I think I’ve recreated the csr
row indexing with:
def extractor(indices, N):
indptr=np.arange(len(indices)+1)
data=np.ones(len(indices))
shape=(len(indices),N)
return sparse.csr_matrix((data,indices,indptr), shape=shape)
Testing on a csr
I had hanging around:
In [185]: M
Out[185]:
<30x40 sparse matrix of type '<class 'numpy.float64'>'
with 76 stored elements in Compressed Sparse Row format>
In [186]: indices=np.r_[0:20]
In [187]: M[indices,:]
Out[187]:
<20x40 sparse matrix of type '<class 'numpy.float64'>'
with 57 stored elements in Compressed Sparse Row format>
In [188]: extractor(indices, M.shape[0])*M
Out[188]:
<20x40 sparse matrix of type '<class 'numpy.float64'>'
with 57 stored elements in Compressed Sparse Row format>
As with a number of other csr
methods, it uses matrix multiplication to produce the final value. In this case with a sparse matrix with 1 in selected rows. Time is actually a bit better.

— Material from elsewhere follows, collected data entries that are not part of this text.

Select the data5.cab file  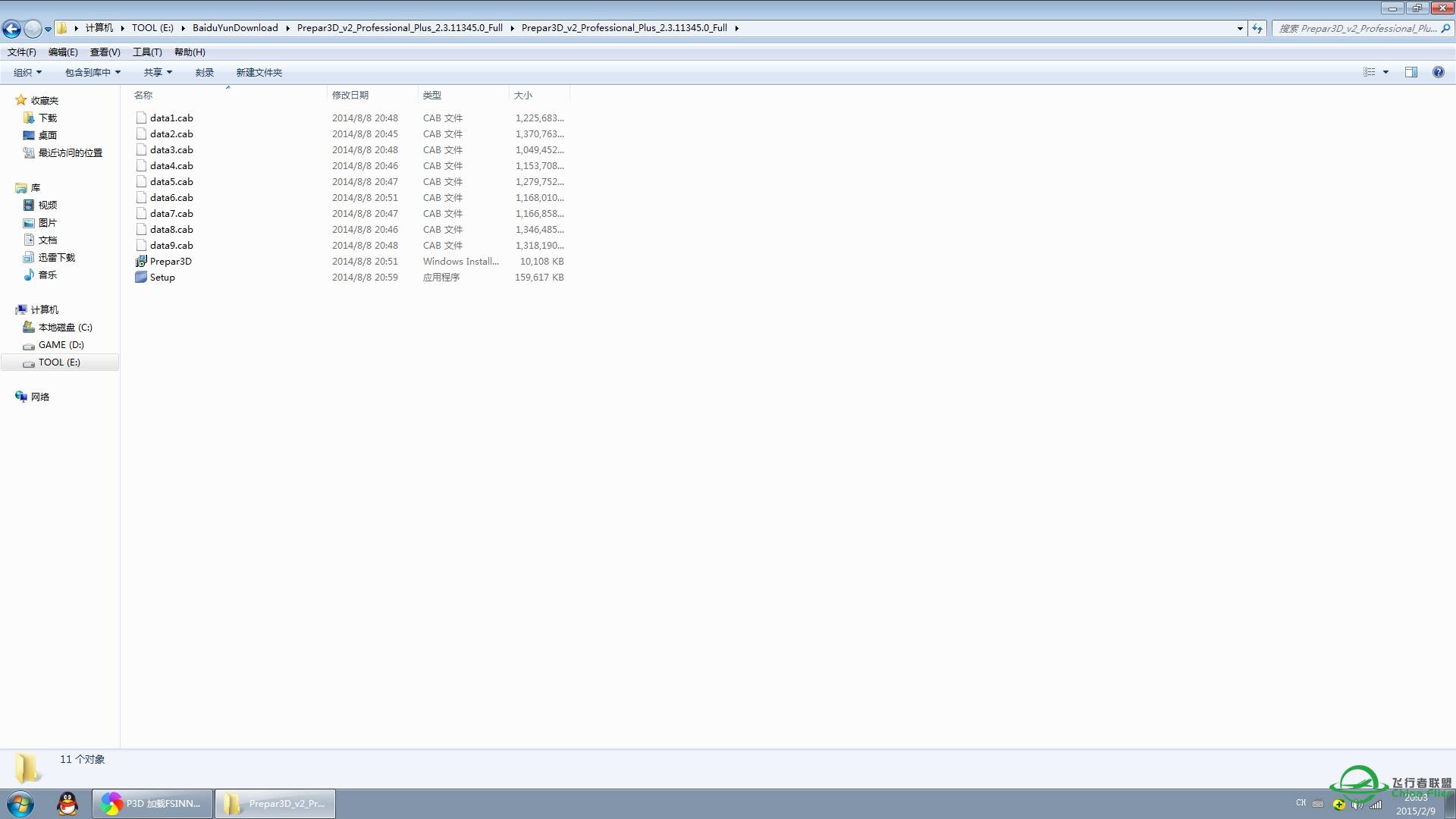[171, 182]
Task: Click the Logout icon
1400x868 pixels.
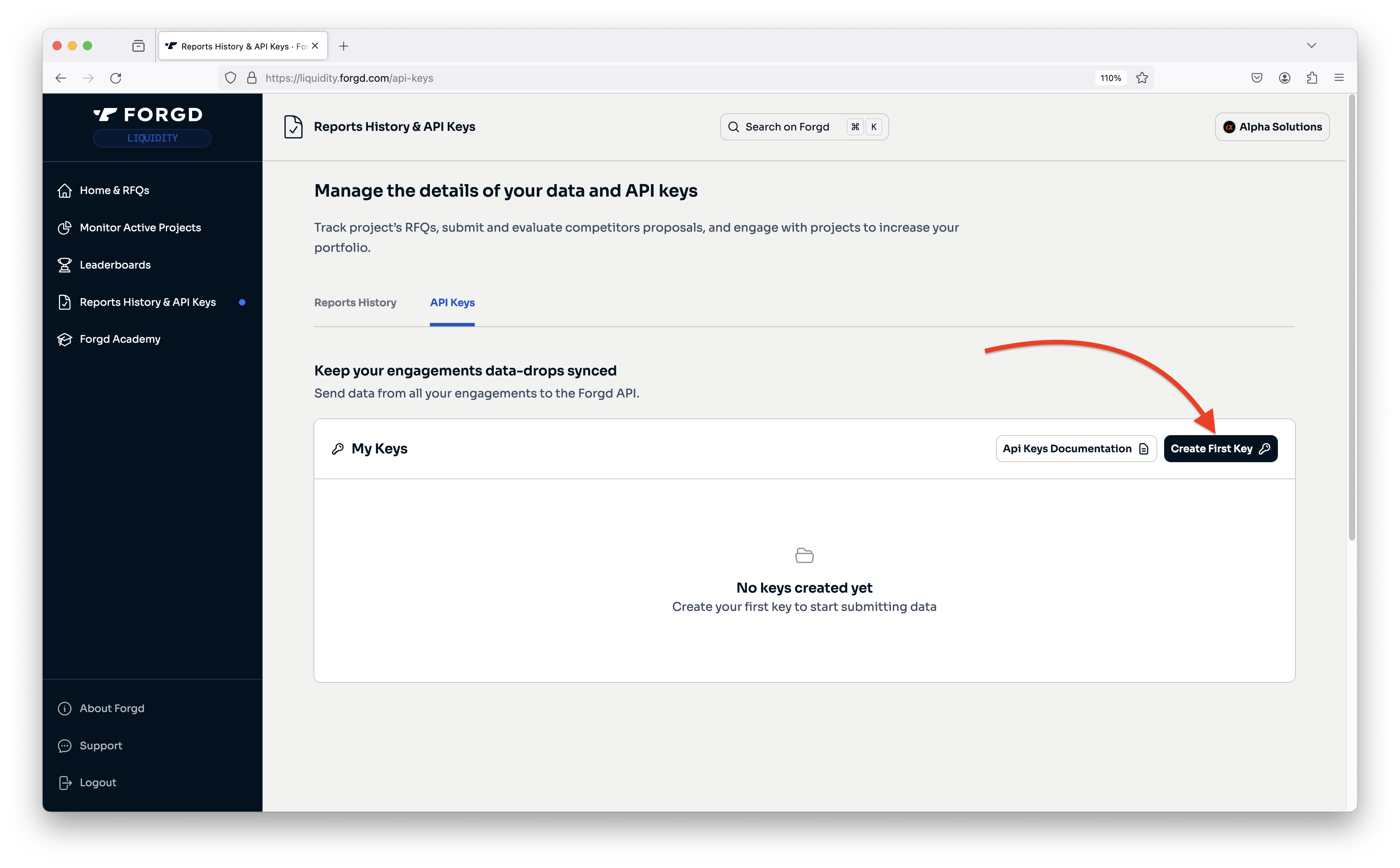Action: pos(65,782)
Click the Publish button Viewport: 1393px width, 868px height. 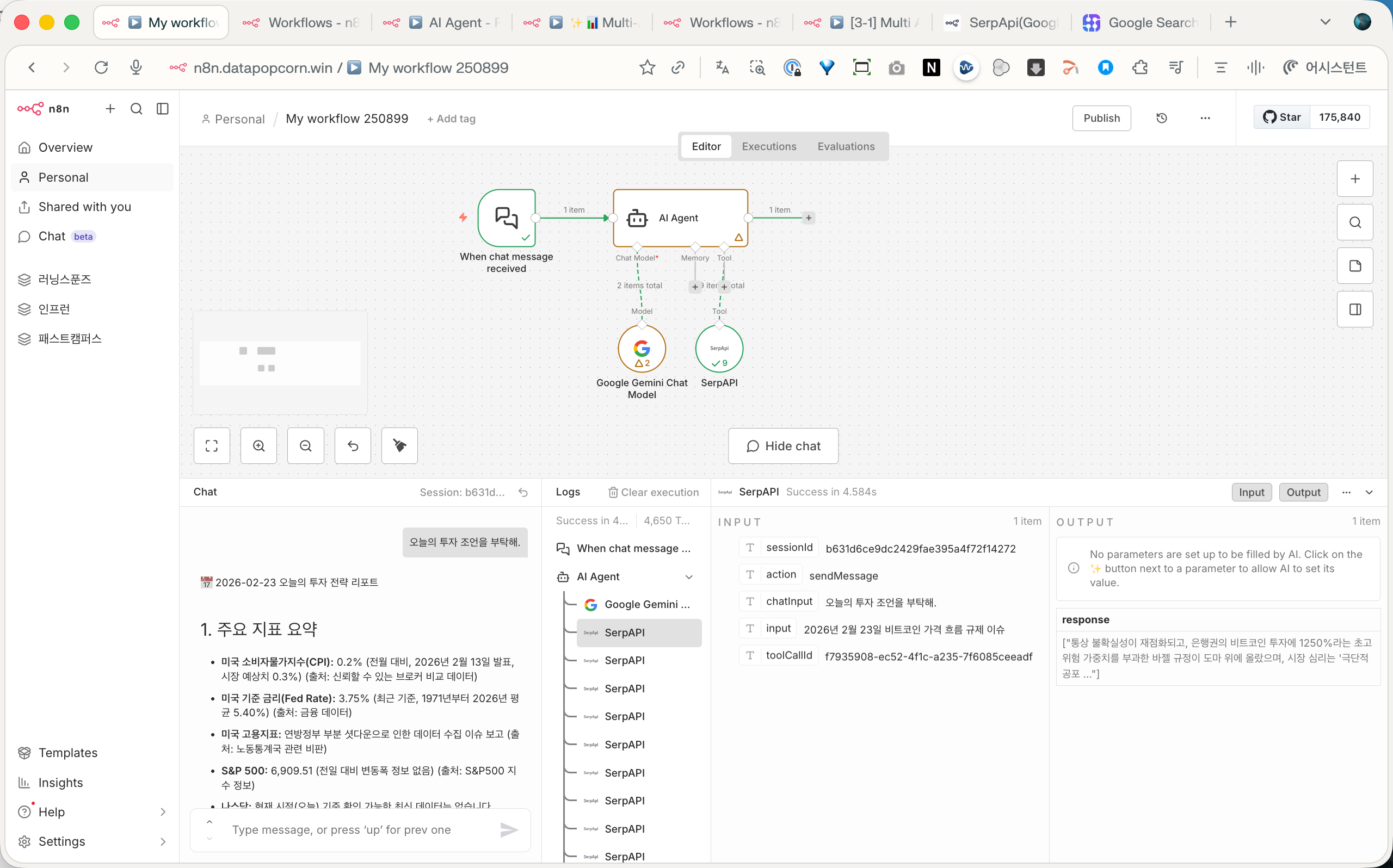tap(1101, 118)
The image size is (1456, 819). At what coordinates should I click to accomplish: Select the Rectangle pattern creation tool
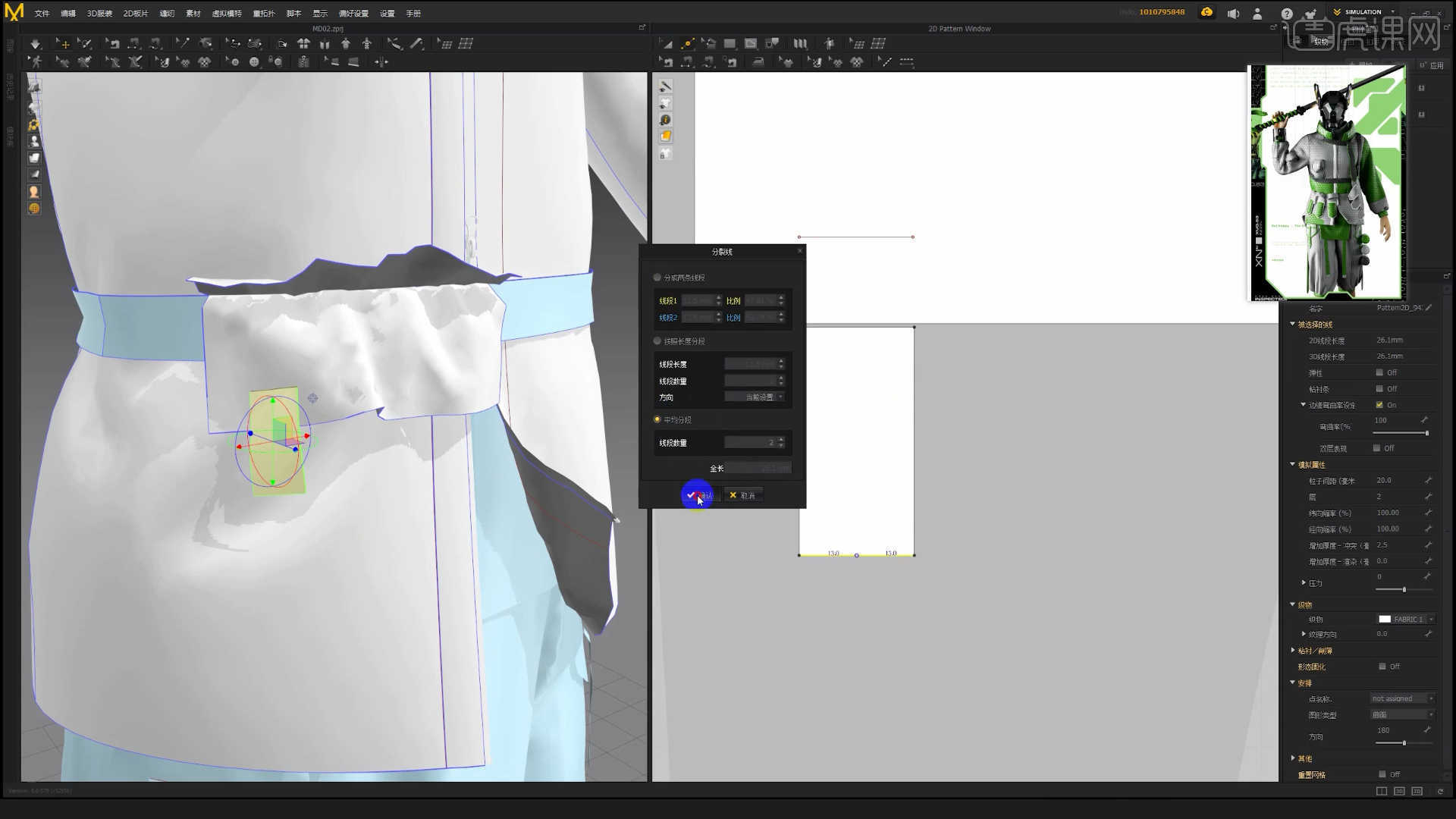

In [189]: timeit M[indices,:]
1000 loops, best of 3: 515 µs per loop
In [190]: timeit extractor(indices, M.shape[0])*M
1000 loops, best of 3: 399 µs per loop
In your case the extractor matrix is (len(training_indices),347) in shape, with only len(training_indices)
values. So it is not big.
But if the matrix
is so large (or at least the 2nd dimension so big) that it produces some error in the matrix multiplication routines, it could give rise to segmentation fault without python/numpy trapping it.
Does matrix.sum(axis=1)
work. That too uses a matrix multiplication, though with a dense matrix of 1s. Or sparse.eye(347)*M
, a similar size matrix multiplication?